Kategoria: Spotkania

Sprawozdania z odbytych spotkań Warszawskiego Towarzystwa Genealogicznego. Na przykład: wygłoszonych referatów, spacerów z przewodnikiem, wykładów online

  • Genealogia genetyczna w praktyce

    Genealogia genetyczna w praktyce

    Spotkanie odbyło się 29.02.2016.

    Prelegent: dr Łukasz Lubicz Łapiński, historyk i genealog

    Pełny tytuł: „Genealogia genetyczna w praktyce. Wykorzystanie badań DNA do analiz pokrewieństwa na przykładzie rodzin pogranicza mazowiecko-podlaskiego”

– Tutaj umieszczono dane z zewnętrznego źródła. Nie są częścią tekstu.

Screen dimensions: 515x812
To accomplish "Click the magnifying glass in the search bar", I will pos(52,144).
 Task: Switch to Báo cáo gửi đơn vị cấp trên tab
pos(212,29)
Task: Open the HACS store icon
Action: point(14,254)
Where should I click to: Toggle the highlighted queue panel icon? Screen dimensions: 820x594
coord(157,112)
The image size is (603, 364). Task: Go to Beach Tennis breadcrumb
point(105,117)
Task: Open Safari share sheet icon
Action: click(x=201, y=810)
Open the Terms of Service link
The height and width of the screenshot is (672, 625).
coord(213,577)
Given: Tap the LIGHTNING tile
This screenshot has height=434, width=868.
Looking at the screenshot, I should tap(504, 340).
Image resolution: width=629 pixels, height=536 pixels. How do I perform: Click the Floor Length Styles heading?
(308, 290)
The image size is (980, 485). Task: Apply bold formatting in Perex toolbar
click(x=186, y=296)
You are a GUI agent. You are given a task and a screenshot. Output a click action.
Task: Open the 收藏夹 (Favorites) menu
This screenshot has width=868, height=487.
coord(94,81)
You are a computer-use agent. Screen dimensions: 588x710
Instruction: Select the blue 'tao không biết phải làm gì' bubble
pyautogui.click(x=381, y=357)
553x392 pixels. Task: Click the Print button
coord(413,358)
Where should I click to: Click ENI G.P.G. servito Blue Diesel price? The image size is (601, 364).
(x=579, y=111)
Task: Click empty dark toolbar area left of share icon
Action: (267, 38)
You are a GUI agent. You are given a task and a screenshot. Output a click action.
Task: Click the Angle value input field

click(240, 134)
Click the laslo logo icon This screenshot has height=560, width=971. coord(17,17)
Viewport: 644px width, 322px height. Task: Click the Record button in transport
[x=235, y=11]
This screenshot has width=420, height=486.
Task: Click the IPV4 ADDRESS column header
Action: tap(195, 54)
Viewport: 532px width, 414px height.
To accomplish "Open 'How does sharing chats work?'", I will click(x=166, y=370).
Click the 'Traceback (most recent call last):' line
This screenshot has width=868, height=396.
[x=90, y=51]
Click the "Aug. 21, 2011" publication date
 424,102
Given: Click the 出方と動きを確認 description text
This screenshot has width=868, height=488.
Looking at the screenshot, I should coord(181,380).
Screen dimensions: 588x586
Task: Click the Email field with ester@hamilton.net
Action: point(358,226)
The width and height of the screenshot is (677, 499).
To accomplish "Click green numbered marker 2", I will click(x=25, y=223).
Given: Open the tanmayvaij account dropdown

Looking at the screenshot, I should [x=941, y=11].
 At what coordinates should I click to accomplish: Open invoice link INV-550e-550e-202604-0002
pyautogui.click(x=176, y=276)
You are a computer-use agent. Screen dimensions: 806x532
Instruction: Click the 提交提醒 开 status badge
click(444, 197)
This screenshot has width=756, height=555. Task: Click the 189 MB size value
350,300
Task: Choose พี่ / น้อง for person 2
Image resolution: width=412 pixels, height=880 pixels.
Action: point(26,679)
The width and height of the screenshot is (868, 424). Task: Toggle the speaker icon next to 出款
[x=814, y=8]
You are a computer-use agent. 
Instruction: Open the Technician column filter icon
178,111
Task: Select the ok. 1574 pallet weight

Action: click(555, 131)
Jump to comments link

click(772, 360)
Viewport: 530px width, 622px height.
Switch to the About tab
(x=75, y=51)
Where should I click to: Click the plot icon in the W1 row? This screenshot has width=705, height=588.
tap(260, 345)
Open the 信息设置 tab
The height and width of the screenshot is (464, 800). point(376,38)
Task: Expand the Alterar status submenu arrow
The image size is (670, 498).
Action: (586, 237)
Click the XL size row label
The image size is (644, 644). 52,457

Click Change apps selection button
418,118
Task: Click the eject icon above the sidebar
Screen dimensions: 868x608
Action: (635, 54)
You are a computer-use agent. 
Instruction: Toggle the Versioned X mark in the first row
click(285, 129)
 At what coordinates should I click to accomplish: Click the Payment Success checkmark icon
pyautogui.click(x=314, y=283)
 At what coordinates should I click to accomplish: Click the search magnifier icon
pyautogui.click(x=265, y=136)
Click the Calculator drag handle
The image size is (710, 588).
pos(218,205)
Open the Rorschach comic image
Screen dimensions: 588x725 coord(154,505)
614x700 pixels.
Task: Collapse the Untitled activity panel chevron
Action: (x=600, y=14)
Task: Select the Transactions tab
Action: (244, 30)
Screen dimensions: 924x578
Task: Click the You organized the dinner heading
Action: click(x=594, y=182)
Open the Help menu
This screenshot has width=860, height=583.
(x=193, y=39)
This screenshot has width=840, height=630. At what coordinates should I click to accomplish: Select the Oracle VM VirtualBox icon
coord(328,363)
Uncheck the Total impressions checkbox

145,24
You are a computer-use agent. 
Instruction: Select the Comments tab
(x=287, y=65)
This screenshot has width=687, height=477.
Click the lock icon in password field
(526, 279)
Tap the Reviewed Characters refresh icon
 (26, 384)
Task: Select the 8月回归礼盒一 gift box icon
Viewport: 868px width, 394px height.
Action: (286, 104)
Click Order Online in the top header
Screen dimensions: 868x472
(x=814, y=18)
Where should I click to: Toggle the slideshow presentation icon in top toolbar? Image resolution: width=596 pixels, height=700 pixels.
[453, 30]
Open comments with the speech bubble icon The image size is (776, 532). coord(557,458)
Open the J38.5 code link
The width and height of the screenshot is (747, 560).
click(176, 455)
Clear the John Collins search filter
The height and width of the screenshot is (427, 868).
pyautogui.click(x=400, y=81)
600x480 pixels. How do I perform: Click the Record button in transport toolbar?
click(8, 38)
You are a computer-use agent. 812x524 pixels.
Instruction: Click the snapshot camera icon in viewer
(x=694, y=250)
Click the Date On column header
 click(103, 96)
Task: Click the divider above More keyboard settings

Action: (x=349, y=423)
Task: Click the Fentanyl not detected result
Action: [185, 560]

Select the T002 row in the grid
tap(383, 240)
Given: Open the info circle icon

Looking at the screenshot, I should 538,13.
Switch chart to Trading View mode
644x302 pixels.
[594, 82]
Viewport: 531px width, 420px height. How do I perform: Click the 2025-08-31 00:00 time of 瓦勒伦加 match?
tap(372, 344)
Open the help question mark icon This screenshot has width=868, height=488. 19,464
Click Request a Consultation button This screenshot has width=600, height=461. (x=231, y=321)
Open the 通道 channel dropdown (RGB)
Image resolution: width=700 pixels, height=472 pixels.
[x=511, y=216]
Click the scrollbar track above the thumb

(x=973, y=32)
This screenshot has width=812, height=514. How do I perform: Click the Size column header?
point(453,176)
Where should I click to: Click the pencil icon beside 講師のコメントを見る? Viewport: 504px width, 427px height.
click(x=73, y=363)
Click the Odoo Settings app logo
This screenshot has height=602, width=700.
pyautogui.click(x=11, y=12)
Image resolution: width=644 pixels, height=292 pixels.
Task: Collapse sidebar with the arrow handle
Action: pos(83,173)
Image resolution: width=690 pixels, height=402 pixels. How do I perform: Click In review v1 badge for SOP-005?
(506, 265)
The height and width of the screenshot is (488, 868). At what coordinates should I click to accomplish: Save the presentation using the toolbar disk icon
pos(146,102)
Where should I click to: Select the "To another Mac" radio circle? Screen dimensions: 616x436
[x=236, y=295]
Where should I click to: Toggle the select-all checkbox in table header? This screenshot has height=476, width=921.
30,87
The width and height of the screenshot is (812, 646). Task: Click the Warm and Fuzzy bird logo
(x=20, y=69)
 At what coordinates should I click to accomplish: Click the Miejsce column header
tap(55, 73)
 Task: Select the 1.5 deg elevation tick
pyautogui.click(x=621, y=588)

    Brawurowo poprowadzony wykład dr Łukasza Lubicz Łapińskiego był kolejnym wykładem z serii poświęconej genealogii genetycznej – poprzednio o badaniach genetycznych mówił Łukasz Maurycy Stanaszek. Dr Łapiński najpierw w przystępny sposób wprowadzał słuchaczy w dalsze tajniki badań genetycznych, takich jak rodzaje testów (Y-DNA – DNA chromosomu Y, mtDNA – DNA mitochondrialny, atDNA – DNA autosomalny) prowadzone przez różne organizacje komercyjne (np. Family Tree DNA, AncestryDNA).
    Następnie przedstawił praktyczne wykorzystanie badań genetycznych w poszukiwaniach genealogicznych. W tej części bardzo szczegółowo został zaprezentowany przypadek rodziny Łapińskich z Łap. Projekt ten stanowi kontynuacje badań genealogicznych prowadzonych metodami klasycznymi. Od 2008 roku dzięki genealogii genetycznej genetycznym udało się zbadać jeszcze szerszą populację rodu Łapińskich i powiązać ze sobą w konkretne rodziny. W tej części wykładu autor skupiał się na badaniach Y-DNA – czyli badaniu chromosomu Y, dziedziczonego w męskiej linii rodu.
    Na zakończenie dr Łapiński pokazał wstępne wnioski badań genetycznych nad szerszą populacją oraz . Po wykładzie nastąpiła długa dyskusja, która podobno była jeszcze kontynuowana do późnych godzin nocnych poza salą wykładową.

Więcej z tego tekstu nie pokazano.